> _CONSIGNE_
Recopiez les entrées situées entre la ligne contenant « Click blank gray » et celle contenant « will tap(468, 246). », toutes deux incluses, en remplaçant « Where should I click to » par « Where do I click to » sans rien modifier d'autre.

Entrées extraites
──────────────────────────────

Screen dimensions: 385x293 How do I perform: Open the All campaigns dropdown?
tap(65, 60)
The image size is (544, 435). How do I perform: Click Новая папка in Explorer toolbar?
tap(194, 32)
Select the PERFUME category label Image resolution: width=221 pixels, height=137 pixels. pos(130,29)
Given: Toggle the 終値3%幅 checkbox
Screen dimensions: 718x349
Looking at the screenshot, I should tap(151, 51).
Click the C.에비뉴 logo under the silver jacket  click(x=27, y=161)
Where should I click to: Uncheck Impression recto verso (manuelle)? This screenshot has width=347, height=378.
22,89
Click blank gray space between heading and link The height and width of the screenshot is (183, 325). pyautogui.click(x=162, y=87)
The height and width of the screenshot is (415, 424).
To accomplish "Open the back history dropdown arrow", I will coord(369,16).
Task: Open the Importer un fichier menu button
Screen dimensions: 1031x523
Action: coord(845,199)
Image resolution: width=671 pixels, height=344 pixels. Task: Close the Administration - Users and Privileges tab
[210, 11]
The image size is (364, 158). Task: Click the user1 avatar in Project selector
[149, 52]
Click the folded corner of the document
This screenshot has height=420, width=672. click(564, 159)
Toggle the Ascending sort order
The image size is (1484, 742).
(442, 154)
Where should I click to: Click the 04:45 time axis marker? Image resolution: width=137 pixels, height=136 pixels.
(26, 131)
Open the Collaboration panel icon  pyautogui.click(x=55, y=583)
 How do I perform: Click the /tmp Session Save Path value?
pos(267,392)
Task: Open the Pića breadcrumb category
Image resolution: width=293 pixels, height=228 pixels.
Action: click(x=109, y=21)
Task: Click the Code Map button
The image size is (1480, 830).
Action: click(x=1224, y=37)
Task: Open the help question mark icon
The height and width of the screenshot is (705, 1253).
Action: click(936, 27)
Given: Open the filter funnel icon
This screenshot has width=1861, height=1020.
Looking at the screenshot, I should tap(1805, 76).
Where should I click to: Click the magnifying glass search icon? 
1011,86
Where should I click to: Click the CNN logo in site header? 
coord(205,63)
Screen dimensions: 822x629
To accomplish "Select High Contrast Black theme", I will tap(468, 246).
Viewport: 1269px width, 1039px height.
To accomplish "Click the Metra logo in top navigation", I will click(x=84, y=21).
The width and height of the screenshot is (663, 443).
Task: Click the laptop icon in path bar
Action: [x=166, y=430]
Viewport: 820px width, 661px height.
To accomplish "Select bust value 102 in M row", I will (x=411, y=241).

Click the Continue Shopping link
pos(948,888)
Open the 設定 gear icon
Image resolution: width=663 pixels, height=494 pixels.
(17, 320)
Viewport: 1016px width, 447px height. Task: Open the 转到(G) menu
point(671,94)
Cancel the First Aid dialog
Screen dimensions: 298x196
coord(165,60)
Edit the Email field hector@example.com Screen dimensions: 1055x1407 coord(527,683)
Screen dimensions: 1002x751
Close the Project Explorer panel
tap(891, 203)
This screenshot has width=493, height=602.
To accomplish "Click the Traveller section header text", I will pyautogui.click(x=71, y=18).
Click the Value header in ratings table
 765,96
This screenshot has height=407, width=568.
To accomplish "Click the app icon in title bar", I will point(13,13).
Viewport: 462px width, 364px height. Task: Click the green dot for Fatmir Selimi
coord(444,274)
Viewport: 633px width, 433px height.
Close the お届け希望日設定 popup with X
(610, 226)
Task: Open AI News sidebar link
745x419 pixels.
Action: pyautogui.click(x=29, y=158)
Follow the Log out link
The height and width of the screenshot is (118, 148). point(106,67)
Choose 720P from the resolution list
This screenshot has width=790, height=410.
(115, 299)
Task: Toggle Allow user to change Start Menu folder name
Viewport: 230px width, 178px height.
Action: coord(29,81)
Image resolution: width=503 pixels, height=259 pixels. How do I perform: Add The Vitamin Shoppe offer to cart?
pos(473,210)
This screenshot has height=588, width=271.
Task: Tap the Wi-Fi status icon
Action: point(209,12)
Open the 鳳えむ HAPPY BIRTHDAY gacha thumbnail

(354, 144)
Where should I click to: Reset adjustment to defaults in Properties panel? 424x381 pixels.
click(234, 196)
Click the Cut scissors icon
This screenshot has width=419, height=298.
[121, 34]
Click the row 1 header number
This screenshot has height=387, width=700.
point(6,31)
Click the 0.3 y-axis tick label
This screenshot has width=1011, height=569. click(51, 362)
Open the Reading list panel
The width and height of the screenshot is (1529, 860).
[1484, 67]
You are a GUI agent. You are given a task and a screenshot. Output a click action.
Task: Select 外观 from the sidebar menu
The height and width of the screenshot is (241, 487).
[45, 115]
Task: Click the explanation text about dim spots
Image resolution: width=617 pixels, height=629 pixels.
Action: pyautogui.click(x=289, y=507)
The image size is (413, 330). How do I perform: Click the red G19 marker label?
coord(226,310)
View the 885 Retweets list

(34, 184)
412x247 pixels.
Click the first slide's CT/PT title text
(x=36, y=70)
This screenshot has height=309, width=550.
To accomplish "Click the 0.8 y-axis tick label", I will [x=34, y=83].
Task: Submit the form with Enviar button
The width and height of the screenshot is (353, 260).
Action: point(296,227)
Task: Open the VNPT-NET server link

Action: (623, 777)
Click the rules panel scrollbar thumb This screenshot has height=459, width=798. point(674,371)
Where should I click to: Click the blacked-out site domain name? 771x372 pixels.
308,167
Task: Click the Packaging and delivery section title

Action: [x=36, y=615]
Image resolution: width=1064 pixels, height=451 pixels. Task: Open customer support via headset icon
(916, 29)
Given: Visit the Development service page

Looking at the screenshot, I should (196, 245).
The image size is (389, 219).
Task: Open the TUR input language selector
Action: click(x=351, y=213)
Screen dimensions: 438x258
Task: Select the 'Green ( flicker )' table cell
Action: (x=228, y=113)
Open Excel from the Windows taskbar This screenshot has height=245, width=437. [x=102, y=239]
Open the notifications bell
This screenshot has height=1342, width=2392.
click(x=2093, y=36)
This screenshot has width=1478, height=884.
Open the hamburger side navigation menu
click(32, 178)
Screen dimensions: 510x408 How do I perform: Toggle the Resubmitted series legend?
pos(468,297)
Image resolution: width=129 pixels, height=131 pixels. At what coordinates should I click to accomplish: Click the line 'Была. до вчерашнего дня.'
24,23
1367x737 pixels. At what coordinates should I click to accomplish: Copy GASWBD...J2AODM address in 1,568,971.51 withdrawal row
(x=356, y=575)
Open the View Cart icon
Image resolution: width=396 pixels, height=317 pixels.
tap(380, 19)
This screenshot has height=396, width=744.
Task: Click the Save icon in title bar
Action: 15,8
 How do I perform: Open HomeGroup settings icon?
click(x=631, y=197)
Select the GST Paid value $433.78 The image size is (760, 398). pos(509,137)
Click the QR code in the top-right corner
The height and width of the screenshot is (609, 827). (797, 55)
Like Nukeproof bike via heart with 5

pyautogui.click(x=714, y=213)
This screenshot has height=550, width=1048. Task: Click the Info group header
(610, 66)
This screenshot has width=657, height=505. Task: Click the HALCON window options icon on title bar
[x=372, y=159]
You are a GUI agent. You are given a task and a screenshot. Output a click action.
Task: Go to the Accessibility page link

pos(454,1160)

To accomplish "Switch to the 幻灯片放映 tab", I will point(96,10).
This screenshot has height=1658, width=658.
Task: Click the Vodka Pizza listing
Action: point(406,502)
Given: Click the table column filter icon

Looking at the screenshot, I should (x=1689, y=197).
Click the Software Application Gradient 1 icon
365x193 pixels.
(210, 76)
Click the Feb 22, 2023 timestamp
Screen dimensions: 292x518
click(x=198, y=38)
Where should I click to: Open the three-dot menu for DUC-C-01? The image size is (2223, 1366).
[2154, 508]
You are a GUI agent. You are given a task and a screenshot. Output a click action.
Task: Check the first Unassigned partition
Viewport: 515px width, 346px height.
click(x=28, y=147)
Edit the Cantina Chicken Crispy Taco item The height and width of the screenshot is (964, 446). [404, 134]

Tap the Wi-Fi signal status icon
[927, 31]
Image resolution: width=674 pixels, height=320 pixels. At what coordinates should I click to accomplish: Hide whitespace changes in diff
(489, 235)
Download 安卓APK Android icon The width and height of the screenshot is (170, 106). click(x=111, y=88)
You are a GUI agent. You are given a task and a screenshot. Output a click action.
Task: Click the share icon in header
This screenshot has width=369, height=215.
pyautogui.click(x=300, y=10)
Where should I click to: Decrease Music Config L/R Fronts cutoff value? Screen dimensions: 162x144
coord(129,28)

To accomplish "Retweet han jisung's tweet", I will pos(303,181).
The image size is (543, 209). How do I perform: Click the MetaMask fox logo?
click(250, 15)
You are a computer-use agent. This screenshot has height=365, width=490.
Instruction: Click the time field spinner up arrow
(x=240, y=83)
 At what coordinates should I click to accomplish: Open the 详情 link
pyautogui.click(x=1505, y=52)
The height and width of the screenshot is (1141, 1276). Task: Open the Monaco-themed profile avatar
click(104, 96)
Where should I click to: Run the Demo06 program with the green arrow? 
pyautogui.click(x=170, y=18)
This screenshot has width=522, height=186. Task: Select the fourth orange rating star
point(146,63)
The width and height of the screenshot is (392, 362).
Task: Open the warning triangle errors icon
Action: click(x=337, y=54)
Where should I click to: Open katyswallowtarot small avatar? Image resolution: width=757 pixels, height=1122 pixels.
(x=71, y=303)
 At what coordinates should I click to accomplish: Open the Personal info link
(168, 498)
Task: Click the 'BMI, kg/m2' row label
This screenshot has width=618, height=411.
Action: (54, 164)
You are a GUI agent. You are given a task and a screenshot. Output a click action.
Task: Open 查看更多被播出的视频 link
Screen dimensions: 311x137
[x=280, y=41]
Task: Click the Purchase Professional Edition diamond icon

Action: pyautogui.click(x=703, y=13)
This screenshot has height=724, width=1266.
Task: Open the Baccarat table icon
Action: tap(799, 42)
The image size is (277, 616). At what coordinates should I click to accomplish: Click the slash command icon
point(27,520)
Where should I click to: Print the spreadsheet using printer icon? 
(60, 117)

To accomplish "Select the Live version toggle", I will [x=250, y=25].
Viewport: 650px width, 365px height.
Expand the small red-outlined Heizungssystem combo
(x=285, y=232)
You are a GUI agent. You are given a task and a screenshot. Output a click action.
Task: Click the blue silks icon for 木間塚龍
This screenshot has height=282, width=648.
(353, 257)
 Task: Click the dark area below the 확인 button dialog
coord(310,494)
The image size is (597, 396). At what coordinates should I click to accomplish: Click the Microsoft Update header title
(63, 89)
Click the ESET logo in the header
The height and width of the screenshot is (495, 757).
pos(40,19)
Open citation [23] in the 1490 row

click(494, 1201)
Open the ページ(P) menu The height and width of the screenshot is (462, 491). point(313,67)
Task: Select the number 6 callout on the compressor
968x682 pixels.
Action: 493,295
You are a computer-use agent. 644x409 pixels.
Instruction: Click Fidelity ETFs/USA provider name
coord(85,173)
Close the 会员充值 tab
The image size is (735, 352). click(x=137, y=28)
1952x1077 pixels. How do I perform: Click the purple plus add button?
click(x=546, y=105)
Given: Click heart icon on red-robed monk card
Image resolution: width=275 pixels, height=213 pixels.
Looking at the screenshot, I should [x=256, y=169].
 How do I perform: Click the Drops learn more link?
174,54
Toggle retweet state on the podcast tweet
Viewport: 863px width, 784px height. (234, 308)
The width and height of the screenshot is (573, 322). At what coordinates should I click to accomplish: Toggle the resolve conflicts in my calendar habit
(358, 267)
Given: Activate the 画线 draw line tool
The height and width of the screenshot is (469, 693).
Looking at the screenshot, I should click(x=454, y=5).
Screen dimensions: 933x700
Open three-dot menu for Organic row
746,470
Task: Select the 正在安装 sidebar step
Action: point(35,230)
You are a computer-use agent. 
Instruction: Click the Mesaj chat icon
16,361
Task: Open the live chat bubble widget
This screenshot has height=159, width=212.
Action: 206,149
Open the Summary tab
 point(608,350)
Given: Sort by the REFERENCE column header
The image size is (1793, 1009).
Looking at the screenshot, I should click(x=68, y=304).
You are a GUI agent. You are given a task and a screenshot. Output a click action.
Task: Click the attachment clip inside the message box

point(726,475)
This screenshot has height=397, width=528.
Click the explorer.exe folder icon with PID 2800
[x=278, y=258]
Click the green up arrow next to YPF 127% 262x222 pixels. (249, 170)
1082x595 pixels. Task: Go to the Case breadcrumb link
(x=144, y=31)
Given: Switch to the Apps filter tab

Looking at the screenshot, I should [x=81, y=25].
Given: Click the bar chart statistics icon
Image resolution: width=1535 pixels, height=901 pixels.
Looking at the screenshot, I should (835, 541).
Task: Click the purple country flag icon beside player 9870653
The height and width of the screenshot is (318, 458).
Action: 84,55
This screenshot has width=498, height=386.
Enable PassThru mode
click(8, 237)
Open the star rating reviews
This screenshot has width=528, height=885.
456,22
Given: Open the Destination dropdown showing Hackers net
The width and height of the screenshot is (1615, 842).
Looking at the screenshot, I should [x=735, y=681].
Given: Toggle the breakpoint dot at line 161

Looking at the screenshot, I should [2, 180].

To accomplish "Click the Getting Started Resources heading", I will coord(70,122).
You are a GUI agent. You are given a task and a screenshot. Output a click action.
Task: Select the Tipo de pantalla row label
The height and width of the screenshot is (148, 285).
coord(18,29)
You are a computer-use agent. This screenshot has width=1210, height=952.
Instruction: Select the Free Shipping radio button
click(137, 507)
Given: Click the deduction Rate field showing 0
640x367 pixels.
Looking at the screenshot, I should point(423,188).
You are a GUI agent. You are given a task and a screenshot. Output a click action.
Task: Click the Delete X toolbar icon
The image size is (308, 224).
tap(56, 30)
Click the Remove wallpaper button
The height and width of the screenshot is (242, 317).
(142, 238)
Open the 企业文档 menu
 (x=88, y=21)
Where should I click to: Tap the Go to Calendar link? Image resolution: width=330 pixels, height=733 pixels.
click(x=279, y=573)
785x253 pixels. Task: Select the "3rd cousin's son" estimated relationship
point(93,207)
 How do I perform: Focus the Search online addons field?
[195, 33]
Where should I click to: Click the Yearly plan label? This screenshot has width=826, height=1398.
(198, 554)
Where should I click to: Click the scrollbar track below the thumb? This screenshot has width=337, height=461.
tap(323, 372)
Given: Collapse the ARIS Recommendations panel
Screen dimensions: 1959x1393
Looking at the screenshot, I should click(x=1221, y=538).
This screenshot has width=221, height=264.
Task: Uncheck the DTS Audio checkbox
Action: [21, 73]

──────────────────────────────

> _RÉSULTAT FINAL_
Click blank gray space between heading and link The height and width of the screenshot is (183, 325). pyautogui.click(x=162, y=87)
The height and width of the screenshot is (415, 424).
To accomplish "Open the back history dropdown arrow", I will coord(369,16).
Task: Open the Importer un fichier menu button
Screen dimensions: 1031x523
Action: coord(845,199)
Image resolution: width=671 pixels, height=344 pixels. Task: Close the Administration - Users and Privileges tab
[210, 11]
The image size is (364, 158). Task: Click the user1 avatar in Project selector
[149, 52]
Click the folded corner of the document
This screenshot has height=420, width=672. click(564, 159)
Toggle the Ascending sort order
The image size is (1484, 742).
(442, 154)
Where do I click to: Click the 04:45 time axis marker? Image resolution: width=137 pixels, height=136 pixels.
(26, 131)
Open the Collaboration panel icon  pyautogui.click(x=55, y=583)
 How do I perform: Click the /tmp Session Save Path value?
pos(267,392)
Task: Open the Pića breadcrumb category
Image resolution: width=293 pixels, height=228 pixels.
Action: click(x=109, y=21)
Task: Click the Code Map button
The image size is (1480, 830).
Action: click(x=1224, y=37)
Task: Open the help question mark icon
The height and width of the screenshot is (705, 1253).
Action: click(936, 27)
Given: Open the filter funnel icon
This screenshot has width=1861, height=1020.
Looking at the screenshot, I should tap(1805, 76).
Where do I click to: Click the magnifying glass search icon? 
1011,86
Where do I click to: Click the CNN logo in site header? 
coord(205,63)
Screen dimensions: 822x629
To accomplish "Select High Contrast Black theme", I will tap(468, 246).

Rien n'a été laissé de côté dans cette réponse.